Canada’s Trinity Western University (TWU) has quietly caved to judicial and LGBT pressure to remove its insistence that students agree to refrain from all sexual actuality outside of traditional marriage.
As CTV News reports, the Christian university located outside of Vancouver, B.C., had long required those enrolled in its courses to sign a “community covenant” with that understanding but retracted its stance last week.
Only when the academic insitution attempted to open a law school was the requirement challenged. In June, the Supreme Court of Canada — in a decision that many decried a profound violation of religious freedom — voted 7-2 against the university, saying, “A mandatory covenant is not absolutely required to study law in a Christian environment.”

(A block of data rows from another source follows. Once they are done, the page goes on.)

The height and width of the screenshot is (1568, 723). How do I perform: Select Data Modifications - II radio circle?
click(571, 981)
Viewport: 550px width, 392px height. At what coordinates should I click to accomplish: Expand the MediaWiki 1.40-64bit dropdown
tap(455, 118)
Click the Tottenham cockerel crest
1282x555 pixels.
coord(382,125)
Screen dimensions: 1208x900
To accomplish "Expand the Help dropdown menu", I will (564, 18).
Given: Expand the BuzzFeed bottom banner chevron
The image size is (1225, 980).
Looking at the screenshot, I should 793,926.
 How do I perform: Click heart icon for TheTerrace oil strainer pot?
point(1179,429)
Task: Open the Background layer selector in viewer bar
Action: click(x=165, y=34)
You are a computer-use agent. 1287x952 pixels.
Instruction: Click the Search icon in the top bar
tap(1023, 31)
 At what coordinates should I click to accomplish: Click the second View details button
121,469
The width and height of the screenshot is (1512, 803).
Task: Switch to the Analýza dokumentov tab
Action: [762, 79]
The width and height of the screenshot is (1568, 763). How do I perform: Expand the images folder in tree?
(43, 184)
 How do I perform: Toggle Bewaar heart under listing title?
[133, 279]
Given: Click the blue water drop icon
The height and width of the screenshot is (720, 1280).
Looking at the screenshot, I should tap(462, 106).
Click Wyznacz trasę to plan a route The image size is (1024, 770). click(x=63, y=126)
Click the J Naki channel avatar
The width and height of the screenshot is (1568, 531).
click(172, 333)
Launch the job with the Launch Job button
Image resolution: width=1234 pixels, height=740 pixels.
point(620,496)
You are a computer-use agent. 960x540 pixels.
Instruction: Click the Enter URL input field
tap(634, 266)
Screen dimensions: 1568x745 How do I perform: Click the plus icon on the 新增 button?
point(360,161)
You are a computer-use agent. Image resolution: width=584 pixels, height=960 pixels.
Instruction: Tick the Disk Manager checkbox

The motion from TWU’s board of governors reads: “In furtherance of our desire to maintain TWU as a thriving community of Christian believers that is inclusive of all students wishing to learn from a Christian viewpoint and underlying philosophy, the Community Covenant will no longer be mandatory as of the 2018-19 Academic year with respect to admission of students to, for continuation of students at, the University.”
The Supreme Court decision angered many evangelicals at the time, including Earl Phillips, who, as CTV notes, would have been the executive director of TWU’s new law school. He wondered why “diversity in Canada does not have room for a small law school at a Christian university.”